VALSE Webinar 20230830-22期总第322期视频分割的研究进展

2023-8-25 10:20| 发布者: 程一-计算所| 查看: 832| 评论: 0

摘要: 报告嘉宾：杨宗鑫 (浙江大学)报告题目：Segment and Track Anything报告嘉宾：李祥泰 (南洋理工大学)报告题目：Towards Unified and Efficient Pixel-wised Video Perception报告嘉宾：杨宗鑫 (浙江大学)报告时间：2 ...

报告嘉宾：杨宗鑫 (浙江大学)

报告题目：Segment and Track Anything

报告嘉宾：李祥泰 (南洋理工大学)

报告题目：Towards Unified and Efficient Pixel-wised Video Perception

报告嘉宾：杨宗鑫 (浙江大学)

报告时间：2023年08月30日 (星期三)晚上20:00 (北京时间)

• [已存数据]:
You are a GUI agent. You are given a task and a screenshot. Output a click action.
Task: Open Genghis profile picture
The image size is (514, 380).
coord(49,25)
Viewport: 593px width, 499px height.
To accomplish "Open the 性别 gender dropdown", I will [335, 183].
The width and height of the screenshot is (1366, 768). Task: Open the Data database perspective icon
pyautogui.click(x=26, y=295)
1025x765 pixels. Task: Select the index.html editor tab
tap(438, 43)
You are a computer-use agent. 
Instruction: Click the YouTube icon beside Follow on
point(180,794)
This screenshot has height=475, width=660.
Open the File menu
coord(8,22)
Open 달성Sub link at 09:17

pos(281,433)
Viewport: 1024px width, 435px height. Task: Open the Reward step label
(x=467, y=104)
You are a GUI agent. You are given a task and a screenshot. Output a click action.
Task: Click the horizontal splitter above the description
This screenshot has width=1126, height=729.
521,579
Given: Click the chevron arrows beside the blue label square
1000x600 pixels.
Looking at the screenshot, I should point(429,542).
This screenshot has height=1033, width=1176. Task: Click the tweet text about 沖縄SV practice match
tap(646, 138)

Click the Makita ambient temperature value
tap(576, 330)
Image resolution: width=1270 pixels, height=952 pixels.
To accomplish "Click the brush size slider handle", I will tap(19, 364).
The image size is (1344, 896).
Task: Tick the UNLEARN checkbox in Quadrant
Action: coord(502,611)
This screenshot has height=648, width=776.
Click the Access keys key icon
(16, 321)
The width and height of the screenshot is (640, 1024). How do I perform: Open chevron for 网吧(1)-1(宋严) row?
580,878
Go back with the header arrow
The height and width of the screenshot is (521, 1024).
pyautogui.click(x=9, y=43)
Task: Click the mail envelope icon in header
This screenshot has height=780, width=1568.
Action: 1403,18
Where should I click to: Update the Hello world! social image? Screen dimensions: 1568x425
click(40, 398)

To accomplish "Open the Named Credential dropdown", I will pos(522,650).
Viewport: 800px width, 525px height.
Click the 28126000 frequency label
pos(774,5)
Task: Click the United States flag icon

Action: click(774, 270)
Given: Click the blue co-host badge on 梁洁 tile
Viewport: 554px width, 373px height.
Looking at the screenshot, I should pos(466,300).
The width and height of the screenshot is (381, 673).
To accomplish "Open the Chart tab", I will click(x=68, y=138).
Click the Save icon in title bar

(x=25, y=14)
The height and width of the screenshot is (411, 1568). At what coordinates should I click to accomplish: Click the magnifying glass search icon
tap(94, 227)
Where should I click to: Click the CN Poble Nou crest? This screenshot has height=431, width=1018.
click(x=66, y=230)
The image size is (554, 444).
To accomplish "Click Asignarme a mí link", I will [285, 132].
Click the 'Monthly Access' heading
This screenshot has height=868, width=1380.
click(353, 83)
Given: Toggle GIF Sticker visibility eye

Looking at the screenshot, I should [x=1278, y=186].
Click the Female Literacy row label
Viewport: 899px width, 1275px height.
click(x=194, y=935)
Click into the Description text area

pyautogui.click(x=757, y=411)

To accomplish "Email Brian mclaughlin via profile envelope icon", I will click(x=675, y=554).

• [任务说明]: 请接着这份视频分割研究进展报告会的公告最后一句往下写。 前面的列表与此处的要求毫无关系。

• [最终答案]:
报告题目：Segment and Track Anything

报告人简介：

杨宗鑫，浙江大学计算机科学与技术学院博士后研究员。2021年于悉尼科技大学获博士学位。研究方向为计算机视觉，包括视频理解、三维视觉和视觉内容生成。在计算机视觉国际顶级会议 (NeurIPS、CVPR、ICCV、ECCV、ICLR等)和期刊 (TPAMI、TIP等)上发表20余篇论文。在视觉分割、跟踪等领域顶级国际学术会议的竞赛中获奖十余次，含7次世界冠军，包括EPIC-Kitchens 2023挑战赛 (CVPR 2023)视频跟踪冠军、视频分割冠军、VOT 2022视频目标跟踪挑战赛 (ECCV 2022)两项赛道冠军等。

个人主页：

https://z-x-yang.github.io

报告摘要：

视频分割是视觉领域重要的基础任务，其目标在于从像素级别精细地理解视频中的时空信息。本次报告将介绍我们在视频分割、跟踪、跨模态感知等方向的一系列工作。报告最后将介绍结合SAM图像分割大模型与视频目标分割小模型的开源项目，Segment and Track Anything，以及展示其相关应用前景。

参考文献：

[1] Yang, Zongxin, Yunchao Wei, and Yi Yang. "Collaborative video object segmentation by foreground-background integration." ECCV, 2020.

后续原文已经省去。